Fit testing time again, and again, and again...

Ah, fit testing season is upon us once again—the annual ritual where we confirm that the mask we’ve been wearing all year still fits. Because, of course, logic demands it. Nothing says "efficiency" like repeating a test for something you already know the answer to. Bureaucracy at its finest!

This tradition is brought to you by none other than OSHA—the overlords of occupational safety—and their local enforcers, MIOSHA. These fine folks ensure that anyone donning an N95 mask to fend off airborne germs is officially deemed fit to do so. And not just once, mind you. No, we must endure this spectacle every single year. Why? Because... well, because.

Seriously, didn’t we just do this? Oh wait, that was last year. And now it’s time again, because seven people sitting in ridiculously expensive leather chairs needed to justify their existence. So, they came up with a rule: Annual fit testing! That way, when they visit our hospital, they have something to check off their clipboard.

But let’s not forget the hidden genius of this policy: It doubles as a convenient way for the hospital to deal with "that guy." You know the one—the person nobody likes but HR hasn’t found a good excuse to fire. Skip your fit test this year? Boom. You’re fired. Thanks for playing.

Now, let’s talk about logic. The only time fit testing should be necessary is when something significant changes—like if you’ve gained or lost a lot of weight or decided to embrace your inner lumberjack and grow a full beard. But apparently, common sense isn’t part of the rulebook. Instead, we’re stuck in a cycle of pointless repetition, because doing things the logical way would be far too convenient.

So here we are, dutifully squeezing into masks we’ve already proven fit us perfectly, all for the sake of compliance. Not like we have enough to do already... right?

Wednesday, March 12, 2025

A Personal Reflection on Coping

As a kid, I received counseling for my anxiety. I now understand that this fear is irrational. Through therapy, I learned strategies to help me live a normal life despite my anxiety. For example, I learned that the feelings I experience in these situations are not typical, and no one else in the room is feeling what I feel. I’ve learned to simply go about my business and manage these feelings as best as I can.

Saturday, March 8, 2025

I'm The Best At Drawing ABGs

I went into Room 2 to do an ABG. The guy was an end-stage COPDer, but he wasn’t in any respiratory distress. So, I sat next to him, chatted a bit while prepping my ABG kit, and then felt for his pulse.

"I'm not going to poke you right away," I told him. "I'll let you know when I'm ready." I like to take my time so that when I do poke, I find the best spot.

When I finally inserted the needle, the blood flowed smoothly and quickly into the syringe. The patient was impressed.

"Wow," he said. "You're good. That didn’t even hurt."

I grinned. "I know. I don’t waste time missing anymore. Back when I was younger, I’d miss every now and then. But now, I just get it right away and be done with it—so I can spend more time in the RT Cave."

He laughed. "You’re really funny.
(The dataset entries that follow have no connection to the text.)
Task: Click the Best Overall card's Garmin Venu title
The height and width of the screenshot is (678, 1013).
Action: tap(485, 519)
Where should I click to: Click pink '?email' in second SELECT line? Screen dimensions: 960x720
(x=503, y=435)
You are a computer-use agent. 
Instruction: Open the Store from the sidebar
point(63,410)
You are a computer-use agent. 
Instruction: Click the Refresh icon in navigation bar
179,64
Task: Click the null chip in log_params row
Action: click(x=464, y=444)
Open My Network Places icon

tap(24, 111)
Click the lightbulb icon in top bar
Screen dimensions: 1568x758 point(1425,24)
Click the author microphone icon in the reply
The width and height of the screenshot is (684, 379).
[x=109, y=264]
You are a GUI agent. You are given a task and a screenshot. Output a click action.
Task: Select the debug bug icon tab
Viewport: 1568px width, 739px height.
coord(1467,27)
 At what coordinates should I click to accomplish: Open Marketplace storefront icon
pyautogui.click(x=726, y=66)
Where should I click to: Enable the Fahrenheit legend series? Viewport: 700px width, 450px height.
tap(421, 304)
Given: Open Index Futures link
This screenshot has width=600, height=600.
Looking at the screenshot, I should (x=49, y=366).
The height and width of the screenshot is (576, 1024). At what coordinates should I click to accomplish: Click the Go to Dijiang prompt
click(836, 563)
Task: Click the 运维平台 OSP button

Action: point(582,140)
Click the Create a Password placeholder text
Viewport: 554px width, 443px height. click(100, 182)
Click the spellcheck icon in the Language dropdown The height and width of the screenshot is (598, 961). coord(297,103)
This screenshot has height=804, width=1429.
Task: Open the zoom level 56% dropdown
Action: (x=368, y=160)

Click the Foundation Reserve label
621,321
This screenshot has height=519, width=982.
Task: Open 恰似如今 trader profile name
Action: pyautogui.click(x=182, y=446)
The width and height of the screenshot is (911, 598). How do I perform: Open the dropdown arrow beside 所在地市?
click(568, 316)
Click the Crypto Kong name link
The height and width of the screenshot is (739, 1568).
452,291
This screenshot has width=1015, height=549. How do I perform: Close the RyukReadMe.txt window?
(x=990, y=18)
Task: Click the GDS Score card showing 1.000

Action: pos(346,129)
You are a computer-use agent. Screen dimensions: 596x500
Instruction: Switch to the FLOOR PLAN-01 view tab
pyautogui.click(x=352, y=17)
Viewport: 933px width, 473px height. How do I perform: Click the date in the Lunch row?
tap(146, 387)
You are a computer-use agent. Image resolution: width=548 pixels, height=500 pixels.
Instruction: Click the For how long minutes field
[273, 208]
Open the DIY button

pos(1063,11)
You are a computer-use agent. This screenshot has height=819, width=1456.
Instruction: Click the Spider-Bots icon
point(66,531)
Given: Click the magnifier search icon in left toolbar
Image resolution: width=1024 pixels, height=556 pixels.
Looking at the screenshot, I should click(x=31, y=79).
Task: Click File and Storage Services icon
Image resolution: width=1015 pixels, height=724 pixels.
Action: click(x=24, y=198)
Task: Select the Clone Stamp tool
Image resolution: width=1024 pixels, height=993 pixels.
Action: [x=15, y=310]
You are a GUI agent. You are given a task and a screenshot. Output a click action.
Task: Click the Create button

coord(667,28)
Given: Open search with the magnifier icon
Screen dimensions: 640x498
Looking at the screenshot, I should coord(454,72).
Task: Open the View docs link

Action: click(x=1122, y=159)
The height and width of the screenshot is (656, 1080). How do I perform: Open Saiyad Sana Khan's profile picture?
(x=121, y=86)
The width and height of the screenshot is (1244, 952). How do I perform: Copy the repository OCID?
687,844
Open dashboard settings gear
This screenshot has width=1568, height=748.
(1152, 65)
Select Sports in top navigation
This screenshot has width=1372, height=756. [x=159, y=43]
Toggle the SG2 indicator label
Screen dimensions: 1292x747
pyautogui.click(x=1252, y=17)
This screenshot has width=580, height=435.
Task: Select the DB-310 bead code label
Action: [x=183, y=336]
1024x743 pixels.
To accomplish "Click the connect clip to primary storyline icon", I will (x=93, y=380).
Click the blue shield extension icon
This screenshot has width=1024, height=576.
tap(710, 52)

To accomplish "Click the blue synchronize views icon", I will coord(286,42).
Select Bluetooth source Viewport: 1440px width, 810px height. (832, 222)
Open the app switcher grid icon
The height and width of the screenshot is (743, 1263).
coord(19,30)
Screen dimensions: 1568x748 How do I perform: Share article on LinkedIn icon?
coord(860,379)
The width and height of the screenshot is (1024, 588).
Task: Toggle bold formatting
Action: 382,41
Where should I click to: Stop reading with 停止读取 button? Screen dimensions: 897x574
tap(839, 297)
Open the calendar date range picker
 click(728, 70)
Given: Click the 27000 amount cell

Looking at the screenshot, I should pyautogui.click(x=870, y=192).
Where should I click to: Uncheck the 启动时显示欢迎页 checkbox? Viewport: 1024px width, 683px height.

I like that."

"Well, thanks," I said.

The next day, I had to draw his blood gas again. As soon as I told him, he said, "Oh, good! You’re the guy who’s really good at it."

I shook my head. "Wait a minute. You’re not supposed to be overconfident, arrogant, and condescending about my work until after I draw. Now you may have just jinxed me."

He laughed again.

I prepped, gave my usual warning about letting him know before I poked, and took my time finding the perfect spot. Then I inserted the needle—slowly—and… nothing.

"See what I mean?" I said.

I readjusted, and this time, I got it.

"There. Now you know why you don’t say anything until after."

"But you still got it," he said. "Man, you’re good. Better than anyone else who’s poked me."